Mean Reciprocal Rank (MRR) is a simple and intuitive metric that measures how high up the first correct answer is in the ranked list. The reciprocal rank is simply 1 divided by the rank of the first relevant document. If the first relevant document is at position 1, the reciprocal rank is 1/1 = 1. If it’s at position 2, the score is 1/2 = 0.5. If it’s at position 3, the score is 1/3 = 0.33, and so on. The MRR is the average of these reciprocal ranks over many different queries. MRR is a great metric when the user only needs a single good answer.

Normalized Discounted Cumulative Gain (NDCG) is a more sophisticated metric that evaluates the overall quality of the entire ranked list. It operates on two principles. First, more relevant documents are better than less relevant ones. Second, relevant documents that appear earlier in the list are more valuable than those that appear later. NDCG calculates a score for the list by assigning a relevance score to each document, discounting the scores of documents that appear lower down, and then normalizing the total score by the score of a perfect ranking.
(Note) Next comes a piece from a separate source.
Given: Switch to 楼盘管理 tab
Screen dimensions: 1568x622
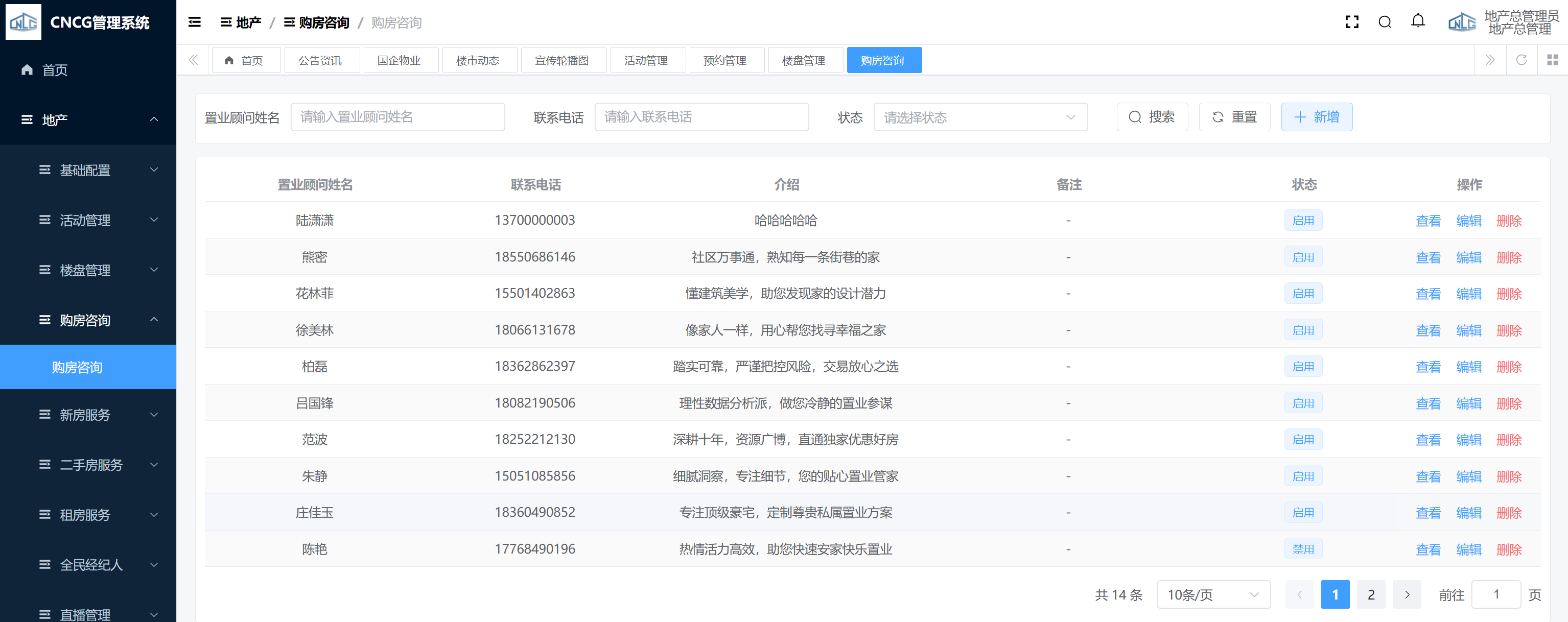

This makes it ideal for evaluating search results where a user might be interested in seeing several relevant documents (Järvelin & Kekäläinen, 2002).

A good reranker will significantly improve both MRR and NDCG scores, providing a quantifiable measure of its impact on the user experience.

Challenges and Considerations

While powerful, implementing a reranking stage is not without its challenges. The most significant is the added latency. A reranker, by its nature, adds an extra step to the retrieval process. For real-time applications, this delay must be carefully managed. Developers often have to make a trade-off between the number of documents they rerank (e.g., top 50 vs. top 200) and the acceptable response time for the user.

Another challenge is the need for high-quality training data. To fine-tune a reranking model for a specific domain, you need a dataset of queries paired with lists of documents that have been manually judged for relevance. Creating this data is a labor-intensive and expensive process. Without good training data, a reranker may not perform significantly better than the initial retrieval stage.

Finally, there is the computational cost. Running a powerful cross-encoder or LLM for every query can be expensive, especially at scale. This requires careful infrastructure planning and model optimization to ensure that the benefits of improved relevance justify the cost.

The Future of Relevance

The field of reranking is constantly evolving. As LLMs become more powerful, their use as sophisticated listwise rerankers is likely to grow. We are also seeing the development of more efficient cross-encoder models that can provide high accuracy at a lower computational cost. At the same time, as the context windows of LLMs expand, some have questioned whether reranking will still be necessary. If a model can process a million tokens at once, why not just feed it all the retrieved documents?

However, research has shown that even models with very long context windows suffer from a “lost in the middle” problem, where they struggle to recall information placed in the middle of a long context. This suggests that even with massive context windows, the quality of the information and its ordering still matters. Reranking ensures that the most critical information is placed where the model is most likely to see it — at the beginning of the context. Therefore, reranking is not just a temporary fix for small context windows; it is a fundamental component of building precise, reliable, and efficient AI systems. It is the art of the second look, and it is what separates a good search from a great one.